Mit Federn, Haut und Haar

Exzellenzinitiative Forschung: Auf tönernen Füßen (?)

Keiner Uni geht es hierzulande wirklich gut. Von 2010 bis 2016 unverändert liegt der jährliche Anteil der Hochschulbudgets am BIP bei 1,16% bzw. bei 5,3% der Bundesausgaben.

Minister Heinz Faßmann verkündete gerade seine neue Exzellenzoffensive für die heimische Wissenschaft. Erleichterung und Freude nicht nur bei mir, ob dieser Absicht der Politik, ein gravierendes langjähriges Versäumnis zu korrigieren. Hoffentlich ist damit eine finanzielle Stärkung der Grundlagenforschung gemeint, am besten über den FWF. Denn er verteilt die Mittel für hochkompetitive Spitzenforschung nach klaren Qualitätskriterien, mittels eines strengen Peer Reviewund nach dem Bottom-up-Prinzip.

Letzteres bedeutet, dass es keine Einmischung vonseiten der Politik in die inhaltliche Ausrichtung gibt. Denn bekanntlich ist der Staat nicht nur ein lausiger Unternehmer und Bauherr, er taugt auch nicht als Vormund für die Wissenschaft. Weltweit zeitigten Versuche, in die Forschungsinhalte einzugreifen, bestenfalls Mittelmaß. Das weiß natürlich auch Minister Faßmann. Und er weiß sicherlich, dass jede Exzellenzinitiative auf tönernen Füßen steht, wenn die finanzielle und organisatorische Schieflage der Unis – überwiegend die Träger der heimischen Spitzenforschung – nicht korrigiert wird.

Gerade eben gab die große Uni Wien ihren Leistungsbericht und Entwicklungsplan heraus, beides datenschwangere A4-Wälzer, zusammen etwa eineinhalb Kilogramm geballte Information; eigentlich ein repräsentativer Leidensbericht für die heimischen Unis generell. Die Uni Wien hat 9600 Beschäftigte, davon etwa 6700 wissenschaftliche. Von den 92.000 Studierenden kommen 30% aus dem Ausland. Im Vergleich mit ähnlichen europäischen Unis, etwa München, Uppsala oder Zürich, hat die Uni Wien mit Abstand die meisten Studierenden und Studienabschlüsse, aber das geringste Budget und daher auch die schlechtesten Betreuungsrelationen.

Es grenzt an ein Wunder, dass Wien dennoch mit den drei Vergleichsuniversitäten in der Forschung leidlich mithalten kann.

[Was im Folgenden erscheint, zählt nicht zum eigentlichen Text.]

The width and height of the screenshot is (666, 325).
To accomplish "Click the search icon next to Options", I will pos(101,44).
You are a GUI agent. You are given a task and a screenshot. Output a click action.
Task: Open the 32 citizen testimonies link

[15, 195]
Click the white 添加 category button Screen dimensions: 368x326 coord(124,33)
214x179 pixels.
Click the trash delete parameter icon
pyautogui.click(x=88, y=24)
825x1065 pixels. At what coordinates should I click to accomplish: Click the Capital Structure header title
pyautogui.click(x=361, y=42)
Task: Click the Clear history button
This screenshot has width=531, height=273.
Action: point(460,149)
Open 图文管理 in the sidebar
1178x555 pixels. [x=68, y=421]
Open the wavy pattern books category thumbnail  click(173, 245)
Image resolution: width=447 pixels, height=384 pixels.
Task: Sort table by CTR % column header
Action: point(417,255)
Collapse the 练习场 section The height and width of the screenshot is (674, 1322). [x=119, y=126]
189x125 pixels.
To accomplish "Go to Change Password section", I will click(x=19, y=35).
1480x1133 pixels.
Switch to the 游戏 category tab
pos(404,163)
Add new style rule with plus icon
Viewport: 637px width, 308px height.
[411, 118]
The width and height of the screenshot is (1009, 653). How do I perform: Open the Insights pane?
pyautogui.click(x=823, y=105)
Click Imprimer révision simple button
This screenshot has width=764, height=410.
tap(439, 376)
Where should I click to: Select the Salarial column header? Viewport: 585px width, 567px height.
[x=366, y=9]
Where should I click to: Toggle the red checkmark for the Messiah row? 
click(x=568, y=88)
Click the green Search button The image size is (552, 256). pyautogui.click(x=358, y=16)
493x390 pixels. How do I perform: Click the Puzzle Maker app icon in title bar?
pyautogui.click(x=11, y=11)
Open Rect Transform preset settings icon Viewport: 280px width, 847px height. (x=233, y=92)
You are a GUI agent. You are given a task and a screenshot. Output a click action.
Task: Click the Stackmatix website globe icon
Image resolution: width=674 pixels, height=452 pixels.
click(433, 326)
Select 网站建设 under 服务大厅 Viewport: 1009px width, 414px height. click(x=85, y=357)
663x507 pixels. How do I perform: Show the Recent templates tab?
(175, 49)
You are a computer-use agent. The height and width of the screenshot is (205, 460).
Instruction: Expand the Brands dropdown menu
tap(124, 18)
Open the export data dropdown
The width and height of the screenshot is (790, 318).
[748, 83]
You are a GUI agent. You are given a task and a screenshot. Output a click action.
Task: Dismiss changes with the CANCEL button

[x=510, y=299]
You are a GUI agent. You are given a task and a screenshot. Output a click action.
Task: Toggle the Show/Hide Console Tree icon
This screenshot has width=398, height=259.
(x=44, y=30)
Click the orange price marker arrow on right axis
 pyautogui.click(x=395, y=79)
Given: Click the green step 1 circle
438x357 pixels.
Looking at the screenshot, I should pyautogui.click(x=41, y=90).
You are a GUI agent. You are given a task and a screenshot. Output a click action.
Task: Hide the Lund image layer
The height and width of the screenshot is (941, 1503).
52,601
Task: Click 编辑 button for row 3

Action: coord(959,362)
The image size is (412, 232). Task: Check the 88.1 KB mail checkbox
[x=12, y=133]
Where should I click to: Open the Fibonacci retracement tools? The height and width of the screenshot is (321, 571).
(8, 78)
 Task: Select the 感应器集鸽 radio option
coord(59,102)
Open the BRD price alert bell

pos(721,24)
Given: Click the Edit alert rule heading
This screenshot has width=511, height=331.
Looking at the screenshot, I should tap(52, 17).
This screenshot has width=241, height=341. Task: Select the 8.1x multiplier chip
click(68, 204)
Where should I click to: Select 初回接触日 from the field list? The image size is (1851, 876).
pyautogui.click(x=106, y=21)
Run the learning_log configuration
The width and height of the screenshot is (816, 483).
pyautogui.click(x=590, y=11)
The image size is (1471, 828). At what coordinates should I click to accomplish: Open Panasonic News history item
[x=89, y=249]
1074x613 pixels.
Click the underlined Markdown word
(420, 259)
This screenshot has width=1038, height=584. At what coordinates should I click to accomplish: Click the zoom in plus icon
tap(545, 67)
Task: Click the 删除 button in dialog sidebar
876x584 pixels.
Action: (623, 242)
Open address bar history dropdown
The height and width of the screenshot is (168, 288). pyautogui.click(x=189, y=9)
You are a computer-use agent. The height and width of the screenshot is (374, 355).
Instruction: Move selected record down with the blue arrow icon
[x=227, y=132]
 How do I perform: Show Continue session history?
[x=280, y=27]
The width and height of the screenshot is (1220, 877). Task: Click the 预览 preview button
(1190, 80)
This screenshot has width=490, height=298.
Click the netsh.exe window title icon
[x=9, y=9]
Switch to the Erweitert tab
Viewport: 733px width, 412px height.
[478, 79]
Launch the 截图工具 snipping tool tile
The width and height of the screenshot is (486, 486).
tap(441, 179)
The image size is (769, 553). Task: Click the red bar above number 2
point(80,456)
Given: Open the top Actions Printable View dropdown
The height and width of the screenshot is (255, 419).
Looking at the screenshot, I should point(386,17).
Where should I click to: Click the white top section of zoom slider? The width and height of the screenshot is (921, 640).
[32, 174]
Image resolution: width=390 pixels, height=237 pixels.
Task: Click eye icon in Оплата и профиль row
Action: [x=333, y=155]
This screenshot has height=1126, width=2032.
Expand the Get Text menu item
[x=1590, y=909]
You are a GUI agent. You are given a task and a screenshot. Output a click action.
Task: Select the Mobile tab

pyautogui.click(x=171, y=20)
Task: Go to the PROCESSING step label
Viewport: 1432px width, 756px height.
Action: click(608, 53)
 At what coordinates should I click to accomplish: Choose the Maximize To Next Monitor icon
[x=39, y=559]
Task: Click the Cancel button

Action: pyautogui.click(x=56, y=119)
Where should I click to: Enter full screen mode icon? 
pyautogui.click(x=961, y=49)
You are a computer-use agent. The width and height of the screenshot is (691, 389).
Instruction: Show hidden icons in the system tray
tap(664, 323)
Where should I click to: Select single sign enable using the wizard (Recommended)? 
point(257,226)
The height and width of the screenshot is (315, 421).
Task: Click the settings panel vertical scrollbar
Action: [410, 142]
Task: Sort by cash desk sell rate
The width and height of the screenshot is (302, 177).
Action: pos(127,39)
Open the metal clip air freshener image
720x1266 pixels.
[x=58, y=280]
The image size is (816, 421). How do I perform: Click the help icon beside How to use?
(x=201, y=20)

Dies kann unter anderem als Indiz für das heimische Potenzial gelten, und es deutet an, was möglich wäre, würde man endlich die Uni-Finanzierung und die Zahl der Studierenden an die in anderen Ländern üblichen Standards anpassen.

Keiner Uni geht es hierzulande wirklich gut. Von 2010 bis 2016 unverändert liegt der jährliche Anteil der Hochschulbudgets am BIP bei 1,16% bzw. bei 5,3% der Bundesausgaben. Diese Mittel werden zudem ungerecht verteilt. So ist dem Bund ein Studierender der Uni Wien bloß etwa 4500 Euro wert, einer der Uni Linz 6300 Euro und an der Uni Salzburg sogar 8400 Euro.

Unfrieden unter den Unis ist die Folge, wie die jüngsten, von Linz ausgehenden Querelen zeigen. Dabei ist die einfache Lösung lang bekannt: Es braucht mehr Geld, besonders für die Grundfinanzierung der universitären Forschung und Lehre, eine gerechte Verteilung der Mittel über Studienplatzfinanzierung und (endlich!) vernünftige Zugangsbestimmungen. Nur darauf aber kann man langfristig Exzellenzforschung aufbauen.

Dass die autonomen heimischen Unis ihre Hausaufgaben immer besser erledigen, zeigt exemplarisch die Leistung der Uni Wien in Lehre und Forschung – allem Mangel zum Trotz. Könnte aber alles noch viel besser werden, lautet doch die einfache Regel für exzellente Ergebnisse in der Forschung: Kompromisslos die besten Köpfe holen, sie gut materiell und mit geistigem Umfeld ausstatten und sie in Ruhe arbeiten lassen. Ganz einfach, eigentlich.